His research led to the development of the Neurophone, which transmits sounds through the skin directly to the brain. This allows us to synchronize our brain hemispheres, learn subconsciously (effective learning while sleeping) and strengthen our memory. This is the story of Patrick Flanagan and his Neurophone.
Gilles Patrick Flanagan was born in Oklahoma City in 1944. At the age of eleven, the inquisitive American already developed and sold a guided missile detector to the US military. At seventeen, he got his pilot’s and amateur radio operator’s licence and was employed by a Pentagon think tank. He later worked as a consultant for the NSA, the CIA, NASA, Tufts University, the Office of Naval Research and the Aberdeen Proving Grounds for the Unconventional Weapons and Warfare Division.
An unknown human sense
12-year-old Flanagan got the idea for the Neurophone from a science fiction novel. In it, the main character had a device that delivered information directly to his brain via electrodes while he slept. With this device, he could learn faster, Flanagan thought, and set to work. He developed the prototype within half a year, from old electrical parts and other finds in his parents’ household. He made the electrodes out of metal sponges. One night, he finally managed to hear sounds with his device. The sound quality was poor, but his “electrodes” actually transmitted sound signals through the skin into the brain.
With his Neurophone, Flanagan rather accidentally discovered a human sense that was previously unknown: hearing through the skin by means of ultrasound. Humans cannot hear ultrasound, but whales and dolphins communicate precisely in this frequency range. Patrick Flanagan even considered it possible that our ancestors could have communicated directly with whales and dolphins.

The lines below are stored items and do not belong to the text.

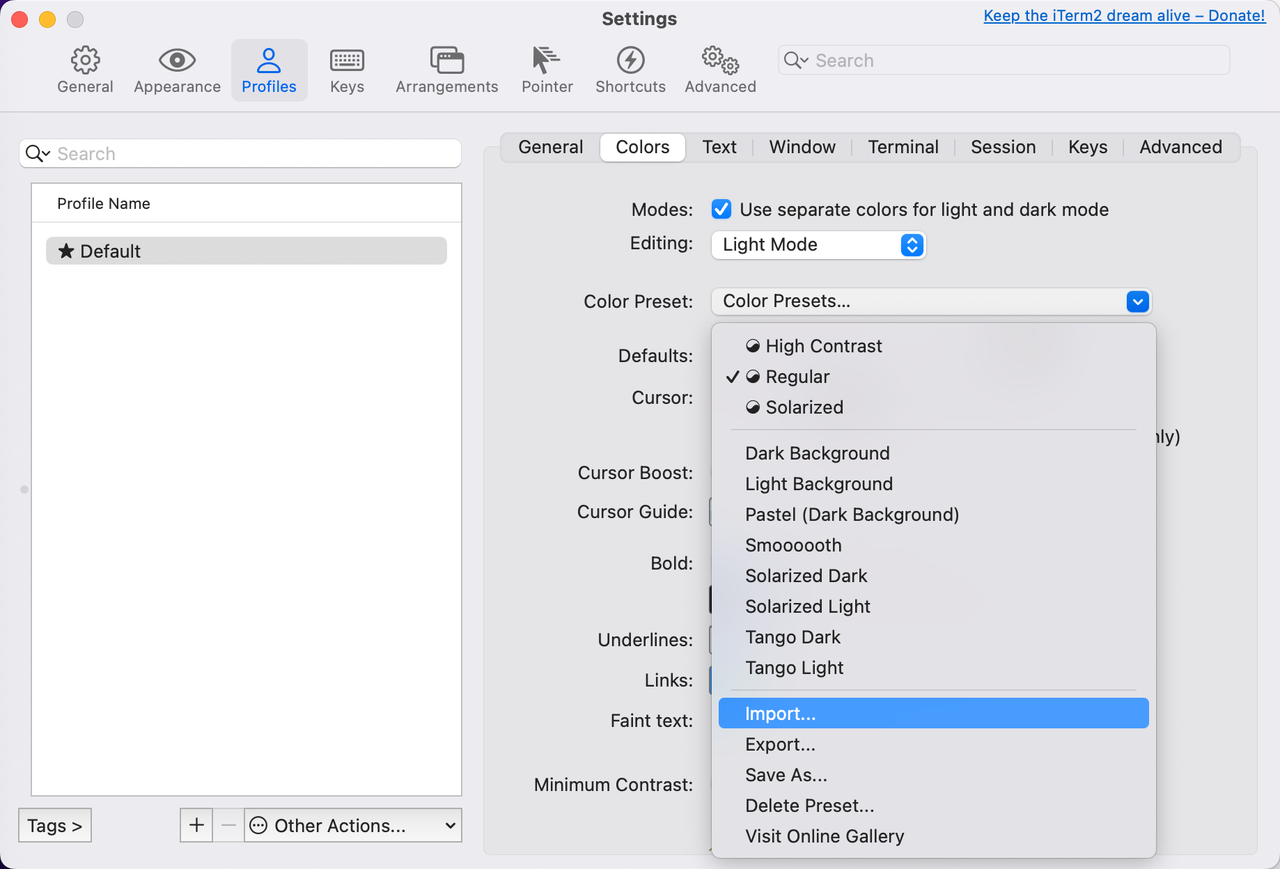Open Advanced settings gears icon
The height and width of the screenshot is (869, 1280).
(720, 61)
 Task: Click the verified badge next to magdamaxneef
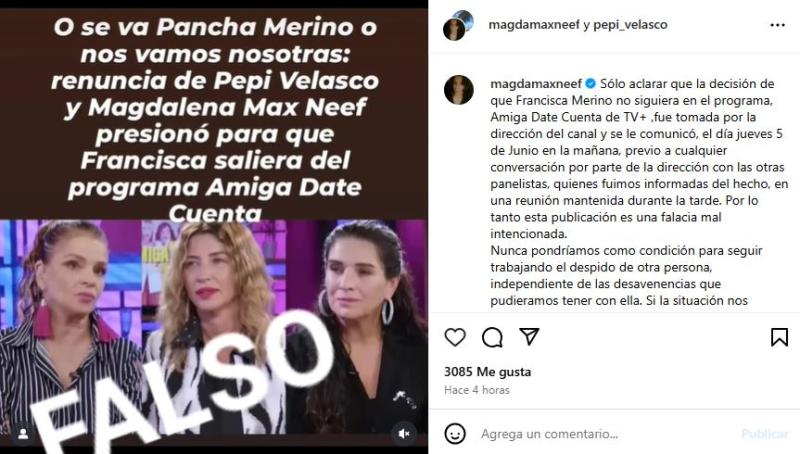591,84
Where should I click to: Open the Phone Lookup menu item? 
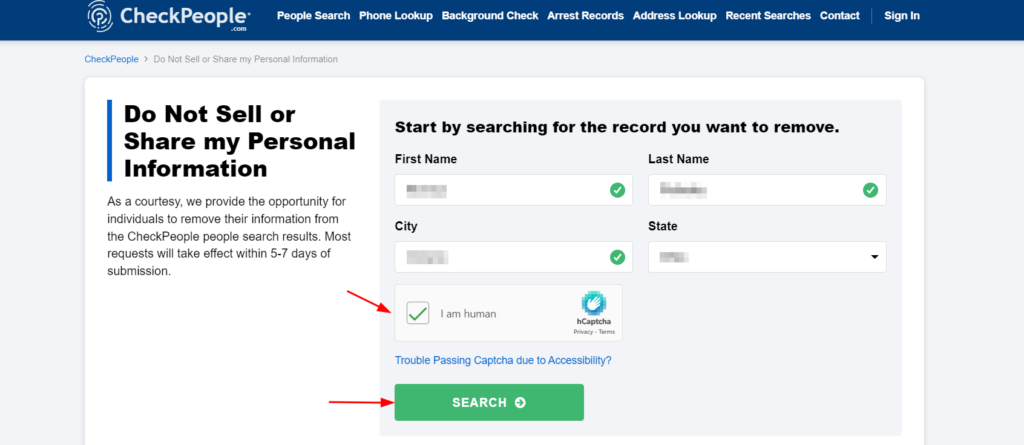click(396, 16)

How does the Neurophone work?
The Neurophone is suitable for fast learning, increases creativity and activates the vagus / parasympathetic nervous system. According to a study, one can learn five times faster with the Neurophone than with conventional fast learning methods (Superlearning etc.). One of Flanagan’s co-workers learned Hungarian with it while reading other things or relaxing at the same time. The Neurophone can stimulate specific frequency ranges of our brain waves, especially the alpha state 8-12 Hz and theta state 3-8 Hz. It synchronizes our two brain hemispheres within a few minutes, relaxes body and mind, improves and accelerates the effects of meditation exercises or hypnotherapy.
An ultrasound signal in the range of 40 kHz to 100 kHz is supplied via electrodes (sound transducers) through the skin. This signal can be modulated with any audio signal (music, language courses) fed in from a connected source. The frequency, which is no longer acoustically perceptible, is conducted through the skin into the body to the Sacculus organ of equilibrium. The “encoded” information is further conducted to the brain and subconscious and “decoded” there. One now “hears” the audio signal – without listening with the ears or the bone conduction.
The invention of the Neurophone earned Flanagan a major article in Life magazine, which called him a “unique, mature and curious scientist”. In 1968, he finally received the US patent for it. Flanagan continued to develop the Neurophone – today it is offered as an aid to faster learning. You can read his detailed memoirs on the history of the Neurophone’s creation here (English text).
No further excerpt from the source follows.